There are some days that I’m so sure of myself and what I want to do, I’m motivated, and inspired. While other days I’m terrified of making the wrong choice and so full of self-doubt.
So, what am I even trying to share here?
I’m human. You’re human. We all go through these motions, yet none of it is any reason to hold back. None of us is perfect all the time. We try things, and sometimes we kickass and sometimes we don’t. It really doesn’t matter, so enjoy the fucking journey. My solution was to loosen up a little, to not force myself to do what I was having resistance to doing and instead do something that I really wanted to do, that was fun and exciting me. Also changing my routine up a little bit, was super helpful. And thirdly, changing working environment. Sometime just moving place, changing routine, it shifts any stagnant energy and creates space for fresh ideas and inspiration.

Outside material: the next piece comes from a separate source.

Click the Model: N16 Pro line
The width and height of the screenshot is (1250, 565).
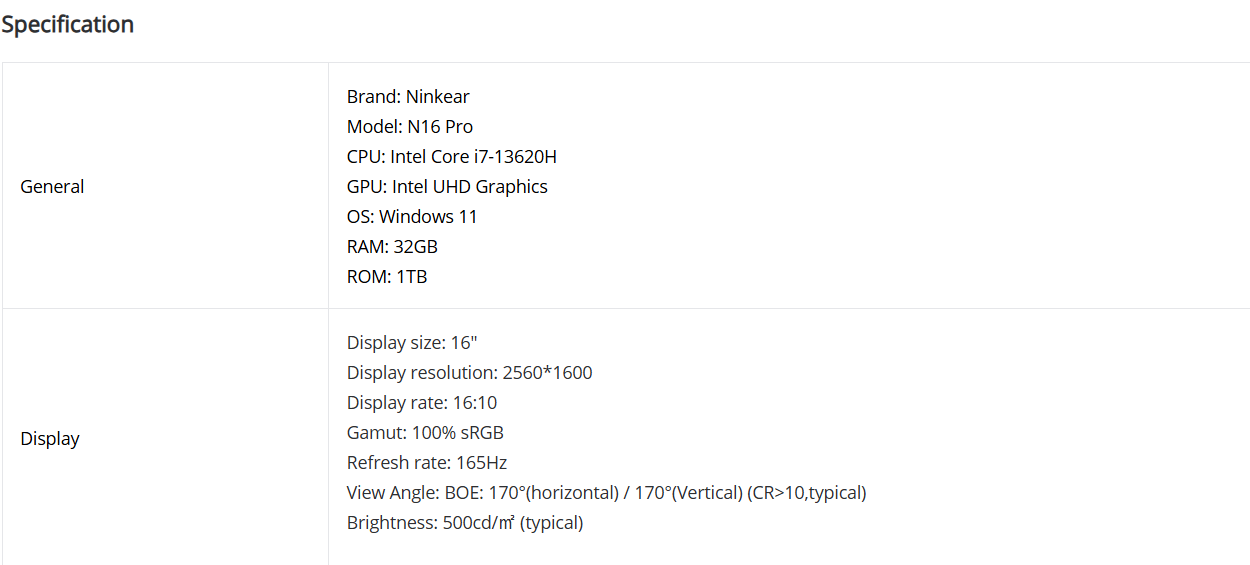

I also wanted to share this story to recognize that none of us is happy all the time. We are all figuring it out as we go along, and the more we put ourselves out there, try new things, carve new pathways, create this new way of living and being.. The more we open ourselves up, the more vulnerable we are, and in this process we open ourselves up to feeling greater peeks of happiness, joy, and fulfilment ; while also opening ourselves up to feeling greater lows. Which is OK. It is ok. So much more than ok. In fact, it’s wonderful. It’s part of life; yet we need to talk about it.
There’s the part of me that rolls her eyes at myself and goes “oh mirin, there she goes again blabbing on about feeling emotions and talking about herself again, what does anybody care?”. While at the same time there’s the part of me that recognizes just how important it is to share all of it with everyone. Not just me, but all of us. By being vulnerable we support each other; simply by sharing our true authentic selves we support others in sharing their truths. We give each other permission to be honest and vulnerable; to be human and not some idealistic unrealistic version of perfect all the time. All our quirks and imperfections are what make us perfect; and this lightens the load for everyone, connecting us more, connecting us deeper.
And really that’s one of the great issues we are currently working through on this planet. In this day of super technological development, where in theory we’re more connected than ever virtually. So many are feeling an element of disconnect: with many superficial connections but a lack in deep meaningful connection. We’re moving away from the mentality of competition and moving towards collaboration.
It is safe to be you. It is safe to be vulnerable. To share. You don’t need to be anyone other than you.
Which brings me back to my mission on this planet, for we all have something unique to share with the world, and it can be a journey in trying to find that. It takes deep intimacy with self to begin with, which requires us feeling safe and letting go of shame (a whole other discussion in itself!)
None of us has it all figured out. No matter how pretty one’s Instagram feed is, how picture perfect it all looks. All of us have our down days, the awkward moments, the times we mess up. And personally, I think it’s just as important to share the quirky f**k up moments as the picture perfect moments.